> **Problem requirements**: Copy each of the entries below faithfully, setting aside any pictures.

> **Data for this exercise**:
-=-=-
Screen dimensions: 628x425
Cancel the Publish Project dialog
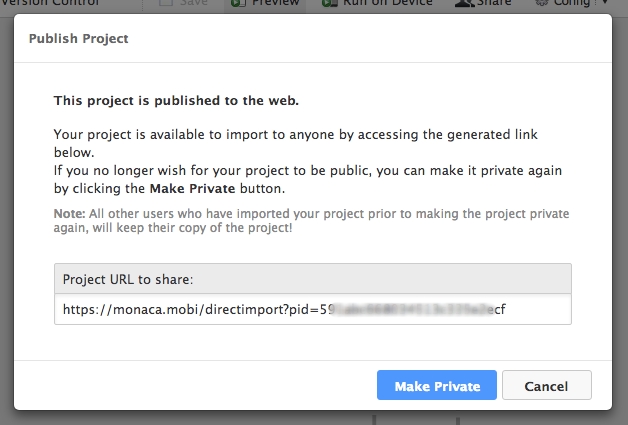(x=547, y=385)
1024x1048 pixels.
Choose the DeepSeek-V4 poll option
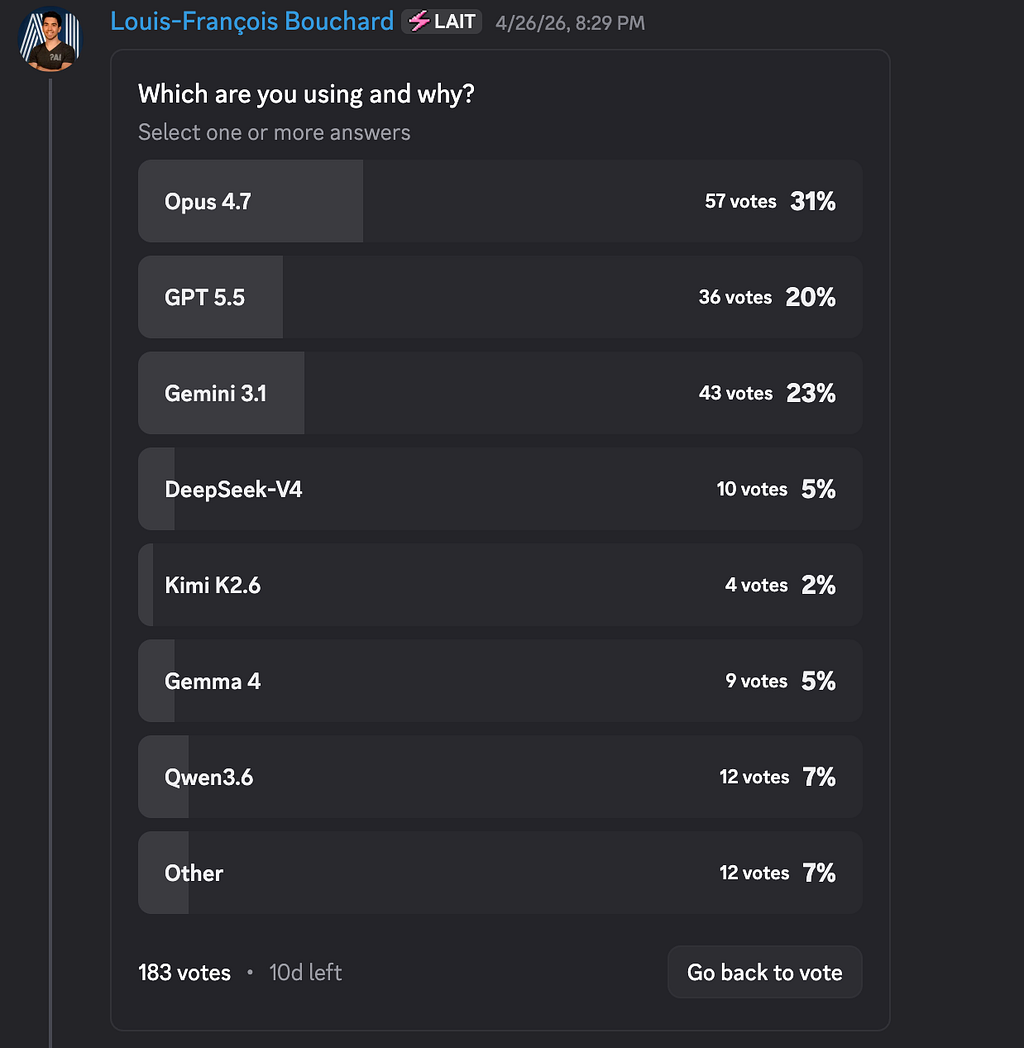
-=-=-
> **Your solution**:
Screen dimensions: 628x425
Cancel the Publish Project dialog
(x=547, y=385)
1024x1048 pixels.
Choose the DeepSeek-V4 poll option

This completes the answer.